- Exercise goal: Please filter the records below and copy each line that contains the word "icon".

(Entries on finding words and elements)
============
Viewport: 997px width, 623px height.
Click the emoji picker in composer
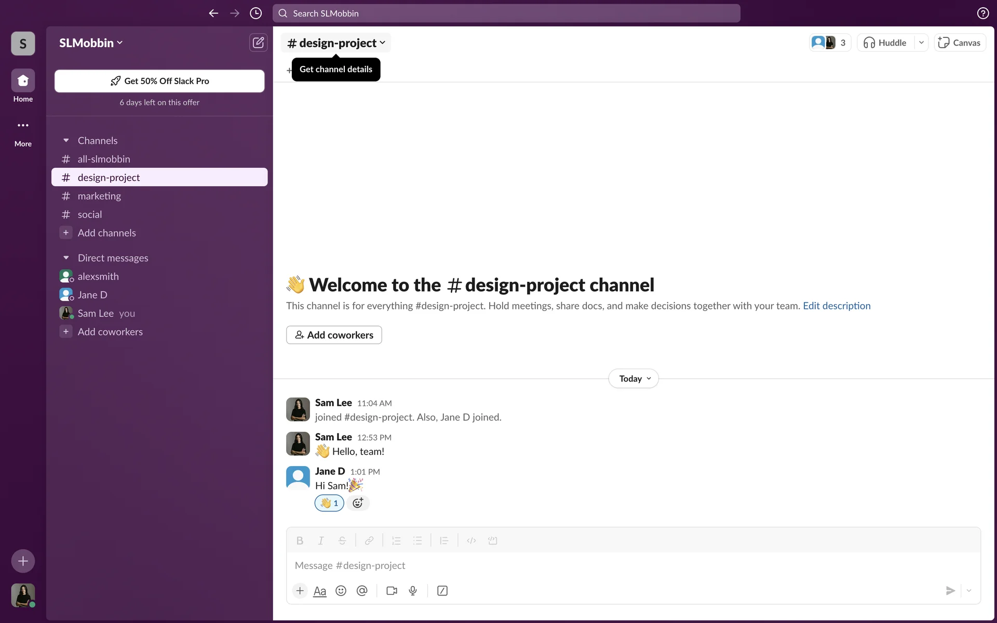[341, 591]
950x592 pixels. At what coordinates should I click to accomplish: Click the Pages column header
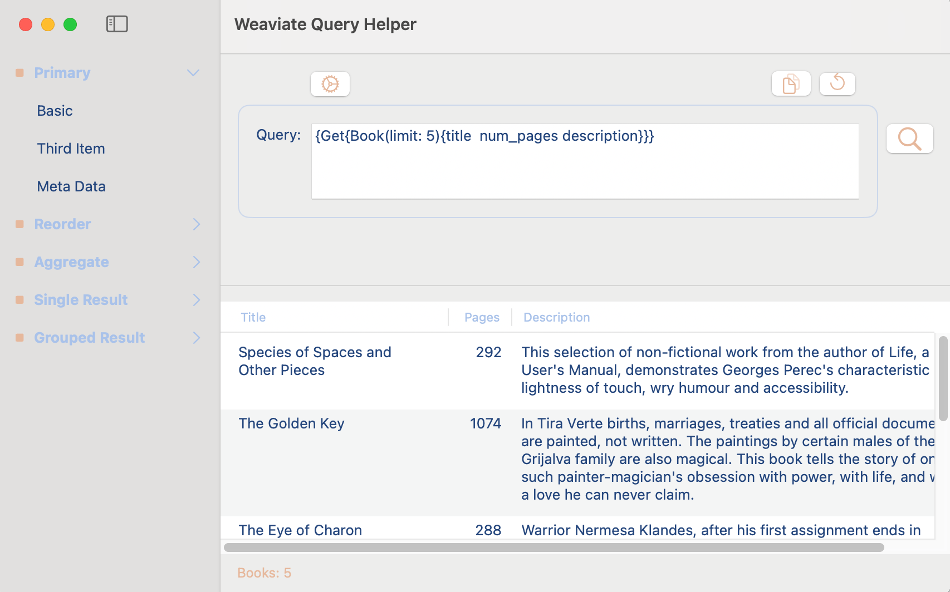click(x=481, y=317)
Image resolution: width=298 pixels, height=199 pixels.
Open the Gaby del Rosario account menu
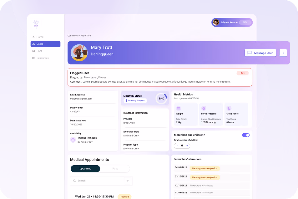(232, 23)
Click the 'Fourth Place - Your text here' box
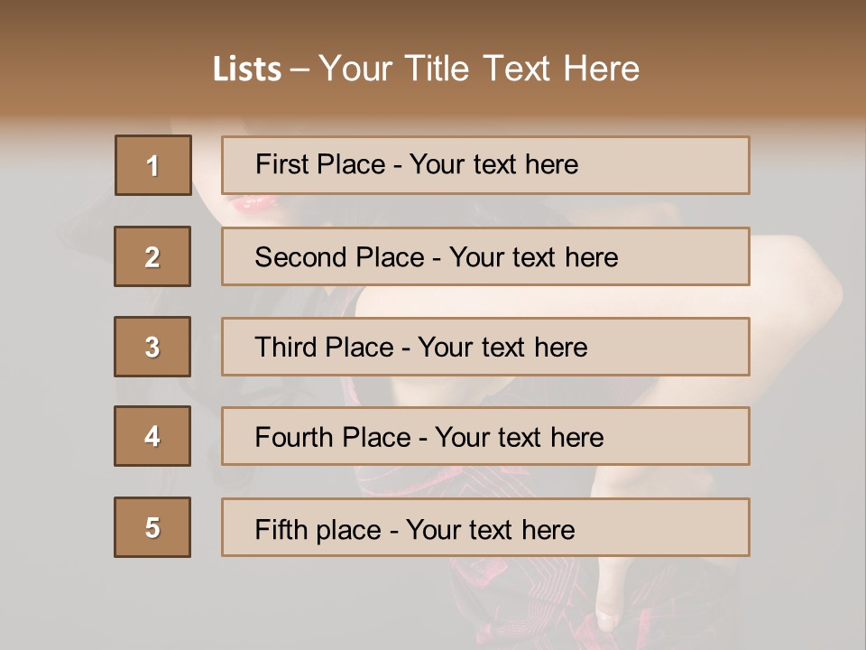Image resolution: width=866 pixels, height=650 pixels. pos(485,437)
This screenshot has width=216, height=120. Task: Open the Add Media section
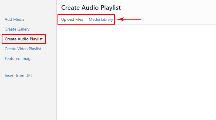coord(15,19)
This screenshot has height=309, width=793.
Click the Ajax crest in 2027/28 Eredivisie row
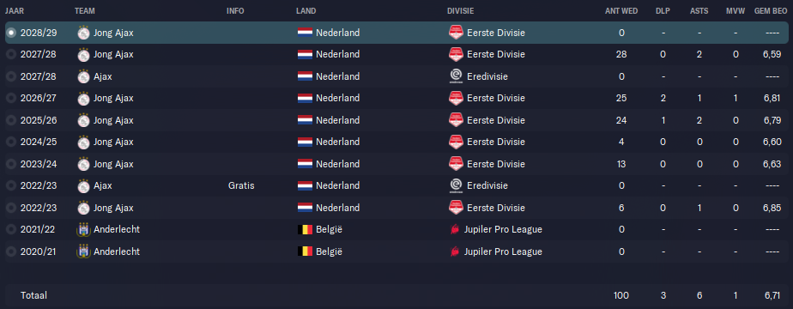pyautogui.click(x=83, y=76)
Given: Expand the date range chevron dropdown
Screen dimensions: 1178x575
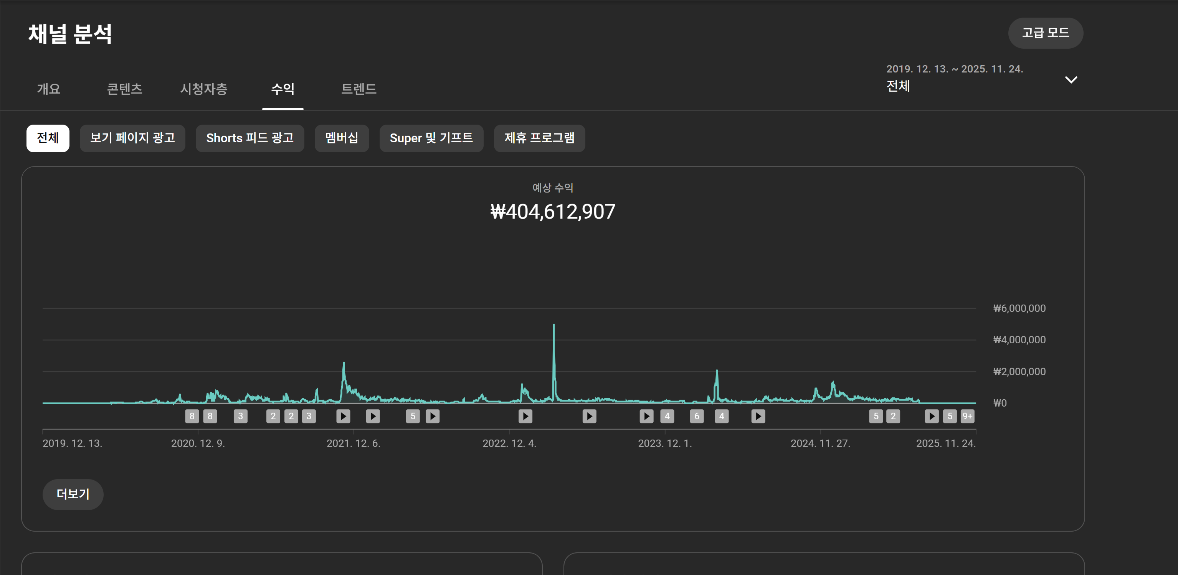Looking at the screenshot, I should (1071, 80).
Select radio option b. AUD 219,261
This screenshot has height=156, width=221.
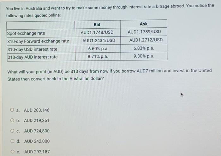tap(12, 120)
============
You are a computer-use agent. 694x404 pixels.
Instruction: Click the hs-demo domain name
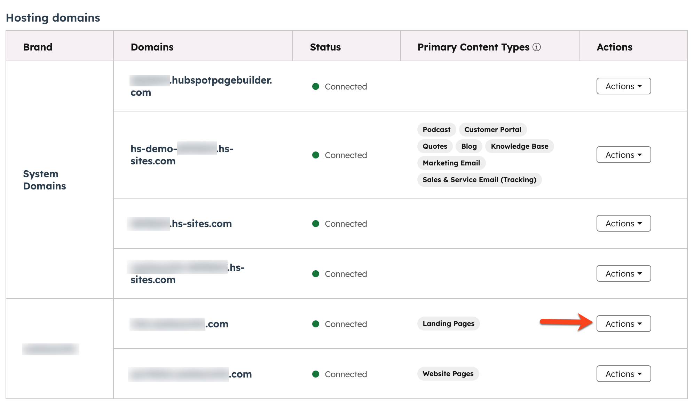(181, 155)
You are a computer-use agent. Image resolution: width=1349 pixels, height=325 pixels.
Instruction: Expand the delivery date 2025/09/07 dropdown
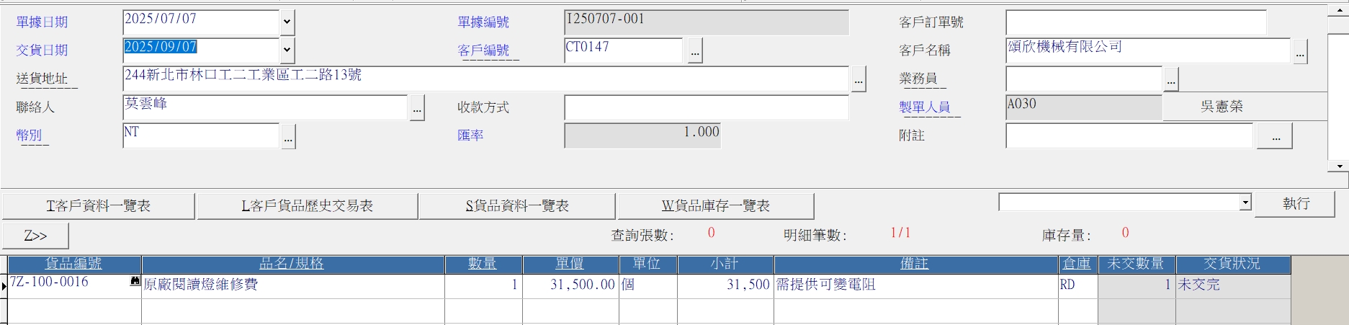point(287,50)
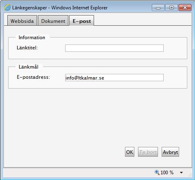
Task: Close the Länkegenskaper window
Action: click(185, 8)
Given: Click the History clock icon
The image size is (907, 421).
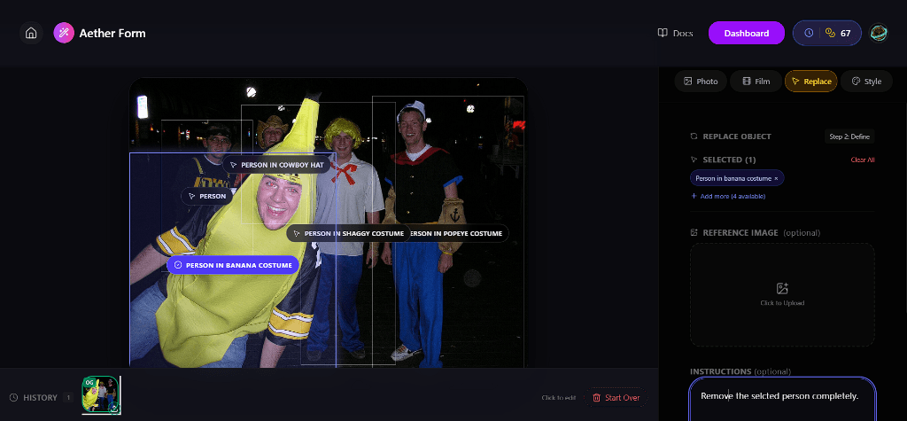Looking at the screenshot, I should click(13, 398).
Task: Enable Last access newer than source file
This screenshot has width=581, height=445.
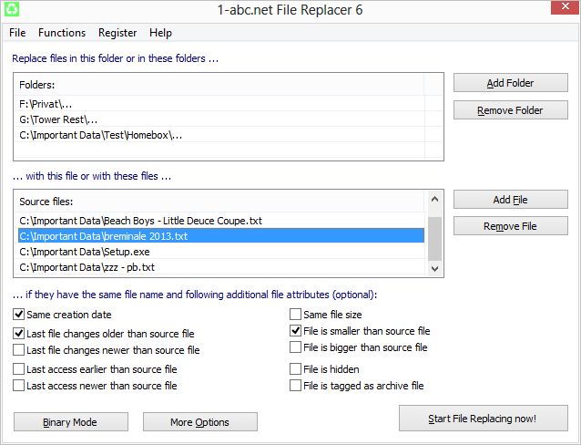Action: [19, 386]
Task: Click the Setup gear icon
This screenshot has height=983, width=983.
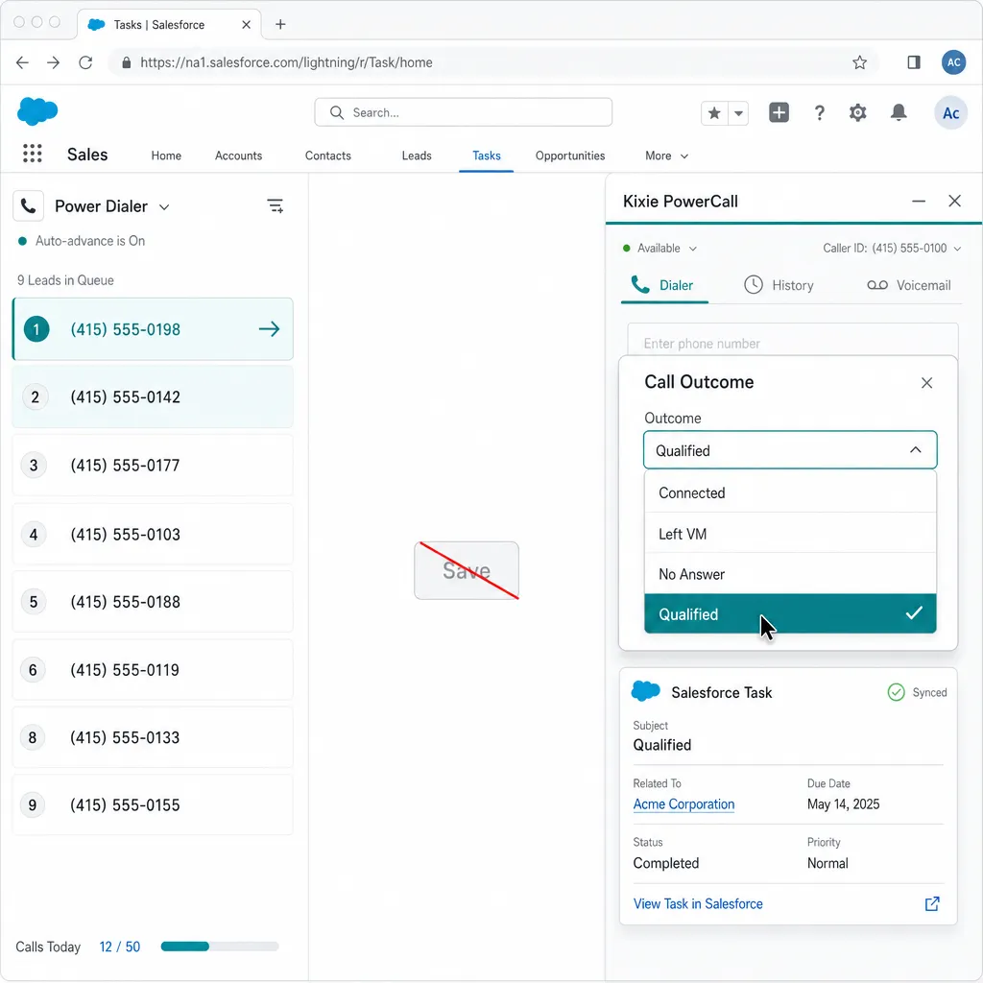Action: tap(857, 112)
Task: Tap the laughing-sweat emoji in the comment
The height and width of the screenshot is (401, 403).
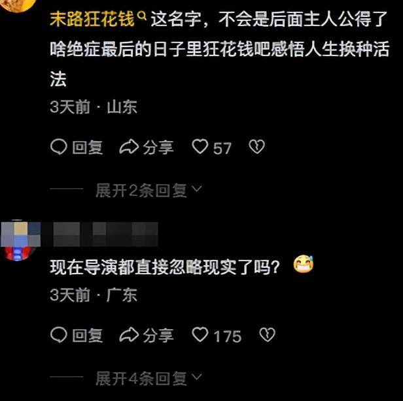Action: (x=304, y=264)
============
- Solution to this task:
Given: Click the History clock icon
Task: Click the Setup gear icon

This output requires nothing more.